Dataset items:

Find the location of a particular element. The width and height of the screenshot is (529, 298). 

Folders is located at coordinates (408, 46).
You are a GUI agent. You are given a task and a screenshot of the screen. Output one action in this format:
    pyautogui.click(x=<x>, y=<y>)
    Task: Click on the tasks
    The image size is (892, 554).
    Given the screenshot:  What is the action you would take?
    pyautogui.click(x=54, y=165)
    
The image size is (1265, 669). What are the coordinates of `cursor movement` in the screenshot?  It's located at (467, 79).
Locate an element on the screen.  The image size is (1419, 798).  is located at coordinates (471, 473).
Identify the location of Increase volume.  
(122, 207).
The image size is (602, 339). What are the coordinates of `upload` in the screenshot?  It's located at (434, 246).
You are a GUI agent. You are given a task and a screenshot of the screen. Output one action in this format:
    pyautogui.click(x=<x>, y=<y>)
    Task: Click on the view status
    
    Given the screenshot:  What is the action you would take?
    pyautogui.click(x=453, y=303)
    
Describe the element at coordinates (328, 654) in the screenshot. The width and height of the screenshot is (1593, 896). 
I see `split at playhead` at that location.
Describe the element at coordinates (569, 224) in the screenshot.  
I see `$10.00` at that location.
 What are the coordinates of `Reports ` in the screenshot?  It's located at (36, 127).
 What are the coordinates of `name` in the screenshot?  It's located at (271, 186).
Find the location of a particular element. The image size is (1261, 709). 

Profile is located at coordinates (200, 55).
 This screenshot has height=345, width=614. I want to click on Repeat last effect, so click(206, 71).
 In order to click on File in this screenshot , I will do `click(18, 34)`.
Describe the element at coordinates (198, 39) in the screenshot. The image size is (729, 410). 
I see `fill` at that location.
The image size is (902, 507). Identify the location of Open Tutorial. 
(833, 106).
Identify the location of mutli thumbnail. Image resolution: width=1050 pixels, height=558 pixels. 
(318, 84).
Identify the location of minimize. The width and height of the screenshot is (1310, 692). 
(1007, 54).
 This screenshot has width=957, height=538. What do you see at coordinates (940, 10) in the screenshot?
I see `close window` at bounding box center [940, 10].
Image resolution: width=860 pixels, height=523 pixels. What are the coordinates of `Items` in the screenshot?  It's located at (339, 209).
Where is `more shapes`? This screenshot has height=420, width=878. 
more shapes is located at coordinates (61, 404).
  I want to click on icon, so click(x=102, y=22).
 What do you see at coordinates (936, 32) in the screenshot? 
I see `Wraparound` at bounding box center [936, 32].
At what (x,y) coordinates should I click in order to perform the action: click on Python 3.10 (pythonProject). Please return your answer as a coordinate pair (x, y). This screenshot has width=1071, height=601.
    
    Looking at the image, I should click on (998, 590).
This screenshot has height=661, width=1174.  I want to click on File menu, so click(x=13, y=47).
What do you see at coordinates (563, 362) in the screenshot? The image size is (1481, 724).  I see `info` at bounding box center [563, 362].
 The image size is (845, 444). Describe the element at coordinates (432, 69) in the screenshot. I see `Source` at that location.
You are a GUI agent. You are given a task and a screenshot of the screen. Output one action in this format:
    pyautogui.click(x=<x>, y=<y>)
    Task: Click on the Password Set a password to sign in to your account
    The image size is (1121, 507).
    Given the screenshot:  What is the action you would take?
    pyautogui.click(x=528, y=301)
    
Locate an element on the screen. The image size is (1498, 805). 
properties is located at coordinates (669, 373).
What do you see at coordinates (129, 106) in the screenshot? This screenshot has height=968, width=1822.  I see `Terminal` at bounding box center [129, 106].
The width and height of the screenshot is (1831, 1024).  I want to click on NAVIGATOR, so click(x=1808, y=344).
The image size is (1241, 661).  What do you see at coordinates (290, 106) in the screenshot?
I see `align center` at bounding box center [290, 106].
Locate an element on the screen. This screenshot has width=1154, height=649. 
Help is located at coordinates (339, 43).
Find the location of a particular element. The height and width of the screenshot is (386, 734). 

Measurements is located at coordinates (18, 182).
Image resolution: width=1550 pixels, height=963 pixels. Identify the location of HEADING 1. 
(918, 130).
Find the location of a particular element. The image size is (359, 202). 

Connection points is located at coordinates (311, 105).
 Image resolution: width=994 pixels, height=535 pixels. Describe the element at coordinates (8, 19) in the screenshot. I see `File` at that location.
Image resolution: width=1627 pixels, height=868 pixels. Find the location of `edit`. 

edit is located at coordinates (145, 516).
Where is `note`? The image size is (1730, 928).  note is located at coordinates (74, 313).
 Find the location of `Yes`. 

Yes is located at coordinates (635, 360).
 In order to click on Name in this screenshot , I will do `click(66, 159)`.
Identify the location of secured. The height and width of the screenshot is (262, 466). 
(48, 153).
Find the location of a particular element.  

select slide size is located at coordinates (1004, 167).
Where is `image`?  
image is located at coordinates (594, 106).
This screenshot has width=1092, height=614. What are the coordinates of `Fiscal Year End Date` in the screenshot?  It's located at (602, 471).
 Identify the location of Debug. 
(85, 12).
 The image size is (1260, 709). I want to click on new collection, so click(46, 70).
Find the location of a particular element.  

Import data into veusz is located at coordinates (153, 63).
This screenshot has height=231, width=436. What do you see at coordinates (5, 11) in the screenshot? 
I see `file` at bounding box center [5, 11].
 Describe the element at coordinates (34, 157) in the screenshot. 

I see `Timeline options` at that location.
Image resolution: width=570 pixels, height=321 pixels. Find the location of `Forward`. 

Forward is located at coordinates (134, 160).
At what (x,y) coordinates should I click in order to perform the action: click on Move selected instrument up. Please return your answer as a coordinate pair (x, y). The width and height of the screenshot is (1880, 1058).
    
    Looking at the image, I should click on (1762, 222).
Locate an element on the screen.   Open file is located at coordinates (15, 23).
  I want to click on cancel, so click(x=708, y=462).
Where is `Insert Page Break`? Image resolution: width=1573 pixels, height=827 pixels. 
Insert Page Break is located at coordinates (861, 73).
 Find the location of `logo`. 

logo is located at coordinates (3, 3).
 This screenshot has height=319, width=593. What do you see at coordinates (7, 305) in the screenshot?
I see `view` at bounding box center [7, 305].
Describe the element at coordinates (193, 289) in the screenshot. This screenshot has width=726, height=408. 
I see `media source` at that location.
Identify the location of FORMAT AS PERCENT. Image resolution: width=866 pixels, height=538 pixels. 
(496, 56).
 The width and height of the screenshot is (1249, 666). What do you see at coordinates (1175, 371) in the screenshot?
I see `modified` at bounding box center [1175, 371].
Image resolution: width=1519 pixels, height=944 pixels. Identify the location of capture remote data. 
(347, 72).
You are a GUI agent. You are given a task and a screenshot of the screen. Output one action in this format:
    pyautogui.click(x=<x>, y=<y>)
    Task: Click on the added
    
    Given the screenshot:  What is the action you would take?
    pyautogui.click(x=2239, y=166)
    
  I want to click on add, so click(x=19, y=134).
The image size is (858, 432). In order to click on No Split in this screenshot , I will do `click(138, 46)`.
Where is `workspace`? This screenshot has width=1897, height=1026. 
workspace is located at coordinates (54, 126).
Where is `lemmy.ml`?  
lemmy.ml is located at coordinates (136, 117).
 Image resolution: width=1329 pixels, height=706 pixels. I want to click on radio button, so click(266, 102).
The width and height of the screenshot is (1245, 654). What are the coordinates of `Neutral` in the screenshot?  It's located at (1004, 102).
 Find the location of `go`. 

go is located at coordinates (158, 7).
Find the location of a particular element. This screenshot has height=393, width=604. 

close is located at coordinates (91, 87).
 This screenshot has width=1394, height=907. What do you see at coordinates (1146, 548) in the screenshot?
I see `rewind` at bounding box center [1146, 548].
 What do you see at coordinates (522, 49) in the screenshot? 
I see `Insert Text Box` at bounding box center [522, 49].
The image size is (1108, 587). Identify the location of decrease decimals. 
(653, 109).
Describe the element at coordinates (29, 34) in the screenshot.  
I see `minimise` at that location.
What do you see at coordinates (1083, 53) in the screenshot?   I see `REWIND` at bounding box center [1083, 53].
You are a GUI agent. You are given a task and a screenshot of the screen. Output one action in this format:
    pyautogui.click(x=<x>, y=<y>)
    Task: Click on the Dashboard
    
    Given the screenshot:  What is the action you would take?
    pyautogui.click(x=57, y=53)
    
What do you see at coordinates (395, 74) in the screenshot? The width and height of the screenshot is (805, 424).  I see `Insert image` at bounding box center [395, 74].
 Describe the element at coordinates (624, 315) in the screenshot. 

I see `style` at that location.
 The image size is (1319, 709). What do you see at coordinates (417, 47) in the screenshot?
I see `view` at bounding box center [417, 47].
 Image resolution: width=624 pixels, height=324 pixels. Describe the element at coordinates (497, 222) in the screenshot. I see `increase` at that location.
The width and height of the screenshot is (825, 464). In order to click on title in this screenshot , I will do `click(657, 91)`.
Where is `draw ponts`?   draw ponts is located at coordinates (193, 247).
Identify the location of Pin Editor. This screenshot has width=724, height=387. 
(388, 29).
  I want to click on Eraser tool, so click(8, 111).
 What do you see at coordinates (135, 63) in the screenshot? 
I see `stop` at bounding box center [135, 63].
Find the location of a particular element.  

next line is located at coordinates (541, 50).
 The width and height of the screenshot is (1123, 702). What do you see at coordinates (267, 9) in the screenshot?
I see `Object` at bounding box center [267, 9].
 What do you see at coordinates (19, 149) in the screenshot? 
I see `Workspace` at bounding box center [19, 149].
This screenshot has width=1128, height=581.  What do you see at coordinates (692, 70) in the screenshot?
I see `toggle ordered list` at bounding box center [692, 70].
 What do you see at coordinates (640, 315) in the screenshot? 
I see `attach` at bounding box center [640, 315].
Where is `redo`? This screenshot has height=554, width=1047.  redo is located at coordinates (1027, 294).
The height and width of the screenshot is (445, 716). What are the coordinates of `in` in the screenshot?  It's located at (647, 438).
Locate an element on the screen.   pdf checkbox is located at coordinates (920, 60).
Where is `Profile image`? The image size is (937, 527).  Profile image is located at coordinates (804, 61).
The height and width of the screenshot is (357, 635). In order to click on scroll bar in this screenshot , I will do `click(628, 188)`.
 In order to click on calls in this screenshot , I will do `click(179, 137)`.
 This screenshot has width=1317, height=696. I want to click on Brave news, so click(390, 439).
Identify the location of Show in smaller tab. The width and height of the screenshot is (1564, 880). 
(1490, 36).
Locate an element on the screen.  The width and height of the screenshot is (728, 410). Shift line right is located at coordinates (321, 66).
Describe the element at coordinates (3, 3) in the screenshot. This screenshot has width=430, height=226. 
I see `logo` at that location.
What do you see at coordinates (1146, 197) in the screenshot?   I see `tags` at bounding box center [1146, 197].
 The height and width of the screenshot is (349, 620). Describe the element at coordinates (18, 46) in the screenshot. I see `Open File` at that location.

*Exercise goal*. Could you pull out the data starting at the line that contains "Identify the location of secured." and ending after the line that contains "image is located at coordinates (594, 106).", and repeat those lines word for word?

*Exercise output*.
Identify the location of secured. The height and width of the screenshot is (262, 466). 
(48, 153).
Find the location of a particular element.  

select slide size is located at coordinates (1004, 167).
Where is `image`?  
image is located at coordinates (594, 106).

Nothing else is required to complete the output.